What many have described as the biotechnology trial of the century came to a close Wednesday, with the Broad Institute winning the patent to a popular gene-editing process known as Crispr/Cas-9.
The legal battle over who really invented the technology pitted Zhang Feng of the Broad Institute — a research facility affiliated with Harvard University and the Massachusetts Institute of Technology — against French microbiologist Emmanuelle Charpentier of the Max Planck Institute in Berlin and biochemist Jennifer Doudna of the University of California, Berkeley.

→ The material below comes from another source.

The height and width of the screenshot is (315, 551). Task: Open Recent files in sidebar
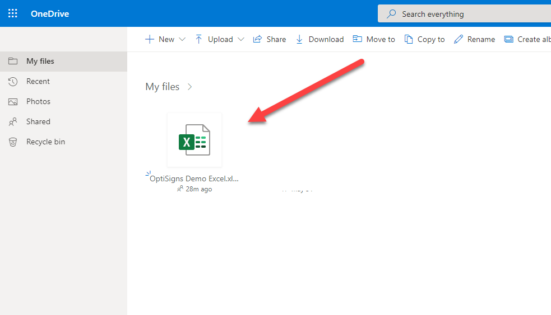pos(38,81)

Both sides claimed to have developed Crispr-Cas9, which allows scientists to edit stretches of the genome by removing, adding or changing pieces of the DNA sequence. Scientists say the technology has the potential to cure diseases but also raises ethical questions, particularly when it comes to the prospect of forever altering the human race.

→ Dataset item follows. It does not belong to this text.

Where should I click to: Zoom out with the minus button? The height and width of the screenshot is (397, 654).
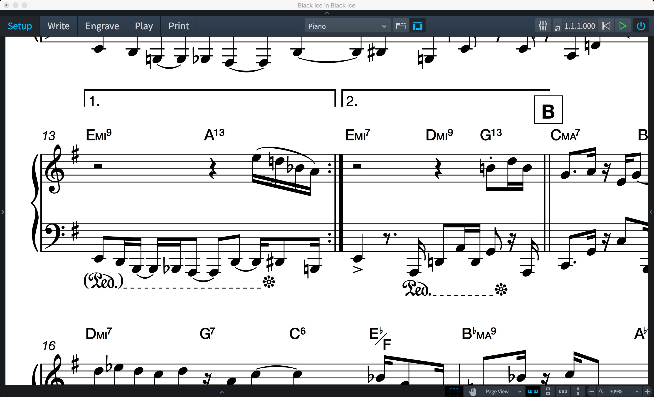591,391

Charpentier and Doudna have won multiple prizes in the past four years and were widely considered to have discovered this gene-editing technique. Their work was first published in the journal Science in June 2012. They described using Crispr with simple organisms such as bacteria. They filed for a patent in May 2012.
The Broad Institute, with Zhang, filed a patent request in December 2012 for a successful test of Crispr with eukaryotes — more advanced organisms whose cells contain a nucleus with a membrane and which are on the same evolutionary branch as humans.
On Wednesday, the US Patent and Trademark Office ruled in favor of the Broad Institute.
“This important decision affirms the inventiveness of the Broad’s work in translating the biology of the natural world into fundamental building blocks to create unprecedented medicines,” said a statement by Katrine Bosley, president and chief executive officer of Editas Medicine, which has an exclusive license on the Broad Institute’s patent for human-therapy applications.
The Atlantic magazine described Editas Medicine as “the biggest winner.”
“Assuming the patent decision does not change, Editas will be the major player in human Crispr therapies in the foreseeable future,” the Atlantic said.
Editas Medicine was continuing to invest in “genome editing therapies for patients suffering from genetically defined and genetically treatable diseases,” Bosley said.
Massachusetts-based Editas Medicine’s stock price soared Wednesday on the NASDAQ, gaining 28.84% to US$24.30.